The simulation of the virtual piece is very realistic. The solutions chosen to solve the challenges of this application show very good results. The application is synchronized with the machine. The piece is shaped according to the movements of the machine and thanks to our occlusion management the real tools can be seen in front of the piece (Fig. 7).

Fig. 7.
figure 7

Final scene with occlusion

For the next steps, it will be interesting to extend the system to a different piece with a more complex shape, or to another machine. Furthermore, we can imagine a system where more than one camera is used in order to have different angles of view or a system where the user can control the camera movements. Finally, in order to make the integration more realistic, it will be interesting to change the lights and shadows of the virtual world accordingly with the light conditions of the real world.
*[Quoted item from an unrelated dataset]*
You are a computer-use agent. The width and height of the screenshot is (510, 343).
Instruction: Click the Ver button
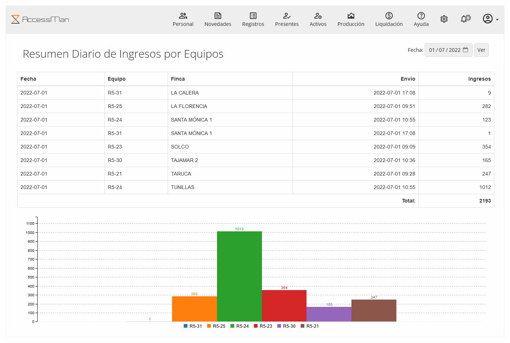click(x=481, y=50)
The second scenario was more complex to treat. Therefore, the results of the simulation were less stable compared to the first scenario. The management of the occlusion is working well but the tracking is not always so robust. In the present implementation we used the first version of Kinect for Windows which has some limitations: the user must be positioned at a minimum distance of 50 cm from the camera and he should remain in the field of vision of the camera (57.5° horizontal × 43.5° vertical). A good improvement of the developed system will be to use a more efficient device for tracking the user position, like Kinect version 2 or another device. Furthermore, we can imagine changing the dental prosthesis color to adapt to the user’s features, or using partial prosthesis accordingly to the user’s needs.

6 Conclusion

Occlusion management could be a big improvement for augmented reality in different fields of applications. It allows:

  • Making the integration between real and virtual world seamless.

  • Increasing the immersion offered by AR application.

  • Opening the door to numerous applications otherwise impossible

In this work, we developed a system for managing the occlusion problem of augmented reality systems and we tested it on two concrete cases. We chose this particular approach for at least two reasons: the first one was to gather knowledge while starting with a controlled environment and then, to apply this experience to a more complex case to study the current limitations. The second reason was to ensure that our solution is reliable and adaptable to various situations.

Despite the limitations discussed in the previous section, most of them resulting from the limitations of the tracking device, this work has brought us one step closer to a realistic and easy way to use augmented reality applications out of the lab. The quick evolution of new devices available on the market might soon close the gap by providing a more accurate tracking.

For what concerns the use of augmented reality in the field of machines-tools, we think virtual machining is quite promising. We can imagine also other applications like machines-tools teaching, machines-tools maintenance, and marketing applications.

Finally, we have to continue to explore others technologies and approaches to apply them in other fields of application.